Curiosamente, Sam, livre de qualquer preceito moral, vê como evidente que aquilo que o faz sentir bem é preferível. Isto, se podemos assim falar de uma série televisiva, mostra uma coisa, mas apenas isto: que nós temos uma balança interior, íntima, profunda, radical, que pesa, avalia as coisas segundo a forma que elas nos dispõem. Contudo, como já disse, isso não mostra, mas sobretudo não prova que essa balança é a balança correcta. O livro do Ecclesiastes constitui uma boa oportunidade para colocarmos este problema. O facto de algo nos alegrar, nos fazer sentir bem, enfim, de, em última análise, nos fazer felizes, significa que isso é bom, é correcto, é preferível? E, ainda mais fundo do que isso devemos perguntar (e se o fizermos de forma honesta, sem subterfúgios em definições, em conceitos que apenas conseguem ocultar a possibilidade desta pergunta, então veremos que nos dará dores de cabeça): ainda que se aceite um conjunto de máximas como definindo o que é BOM/BEM, ou correcto, ainda que soubéssemos, sem conflitos internos, aquilo que é verdadeiramente BOM/BEM, por que é que deveríamos fazer isso em vez de alguma coisa qualquer? Se alguém nos disser: "eu sei que é correcto não roubar, mas vou roubar na mesma" - qual é a ponte que liga uma observação, ainda que moral, ainda que no domínio dos conceitos, à acção? Porque há sempre um salto.

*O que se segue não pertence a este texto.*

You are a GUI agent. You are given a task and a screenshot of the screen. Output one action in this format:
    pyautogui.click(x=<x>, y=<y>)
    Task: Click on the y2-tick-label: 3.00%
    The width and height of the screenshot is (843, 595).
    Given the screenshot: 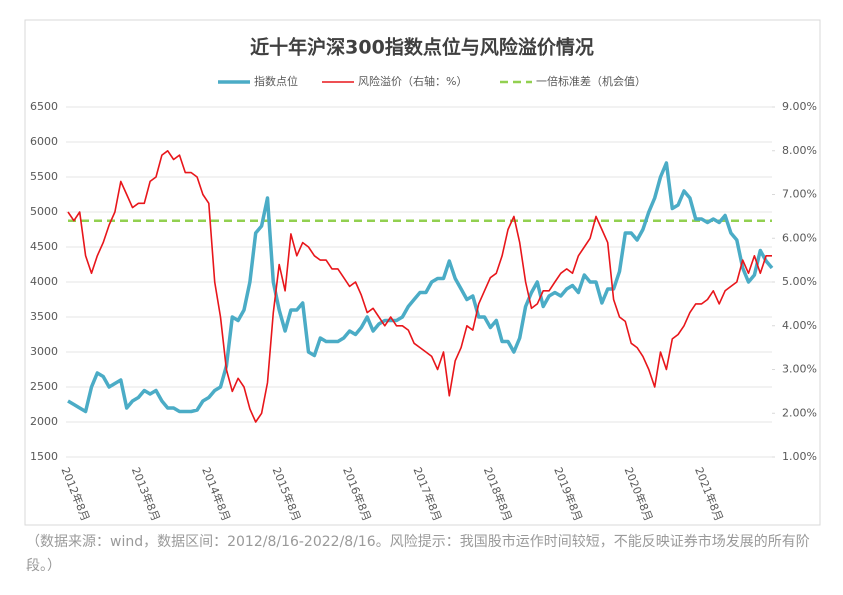 What is the action you would take?
    pyautogui.click(x=800, y=370)
    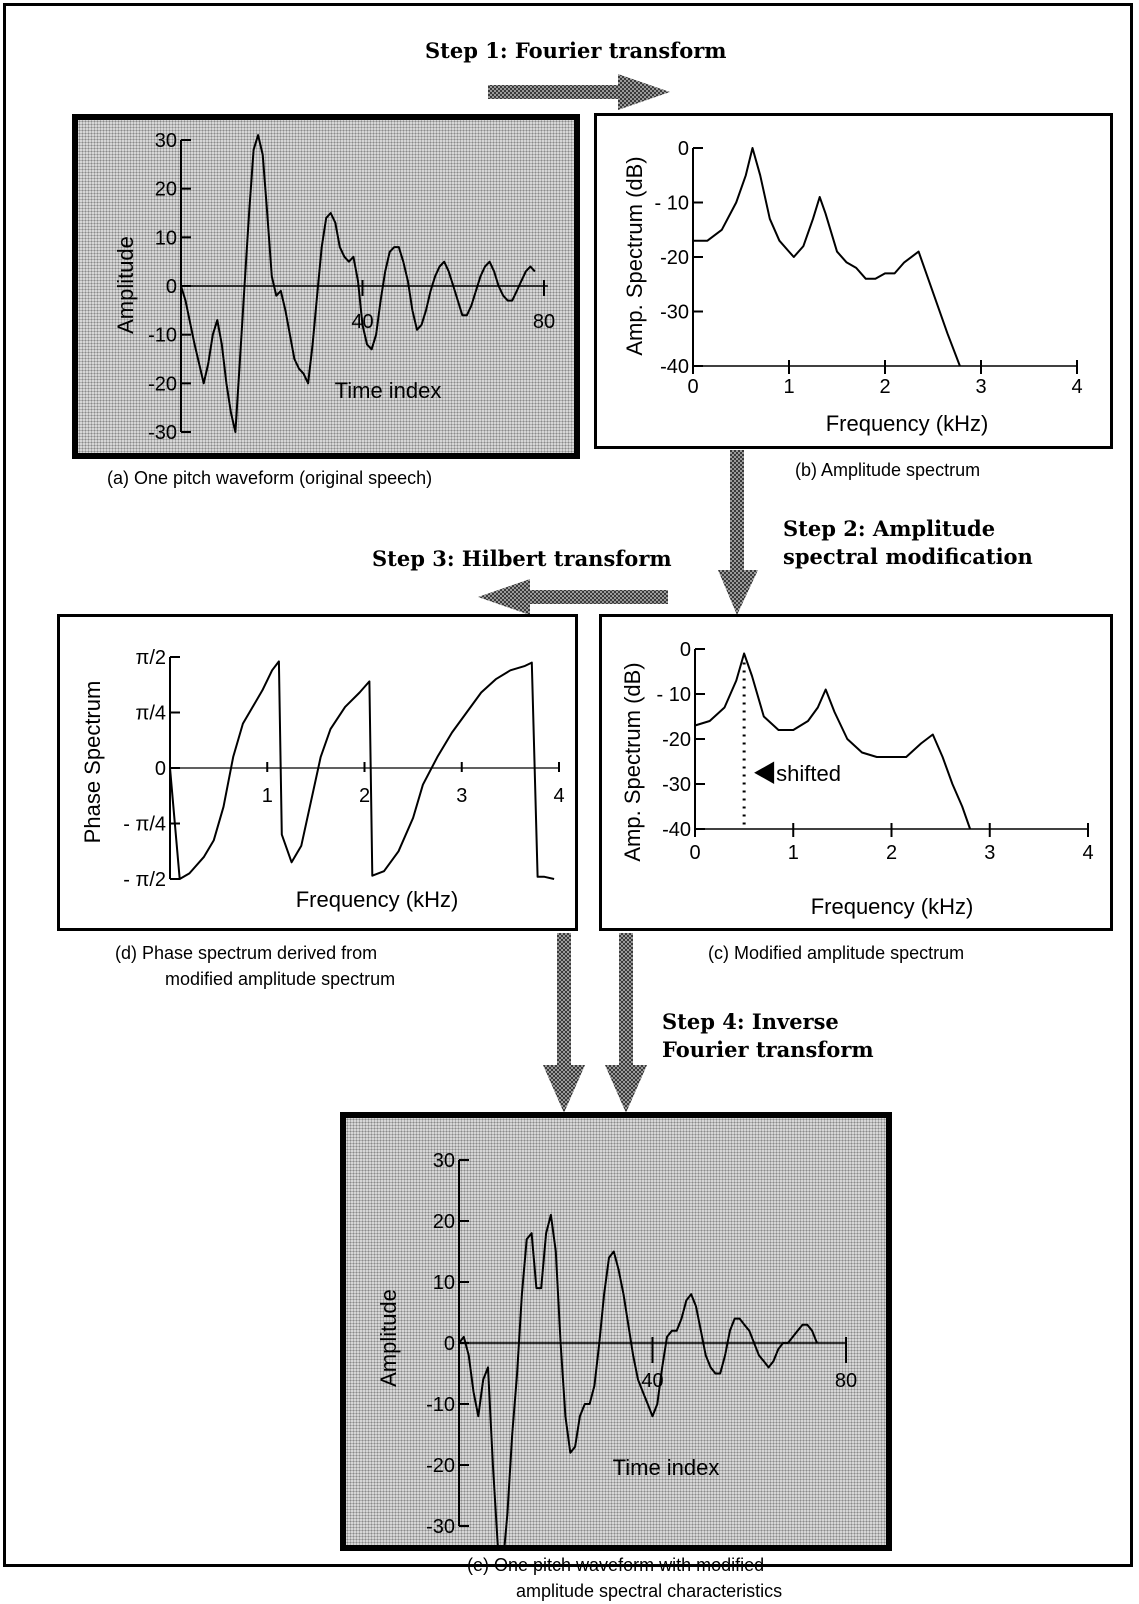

Há portanto dois questionamentos fundamentais nesta série de episódios de "Sobrenatural":

1.º Seja o que for que se diga que é o Bem, ou o Mal, o Bom, ou o Mau, o que é que me permite dizer que isso é o Mal, o Bom, ou o Mau? Porquê é errado matar? - por exemplo?


2.º Seja o que for que se diga que é o Bem, ou o Mal, o Bom, ou o Mau, o que é que me permite dizer que é isso que tenho que fazer? Por que é que o devo deve ser interpretado como um tenho que fazer?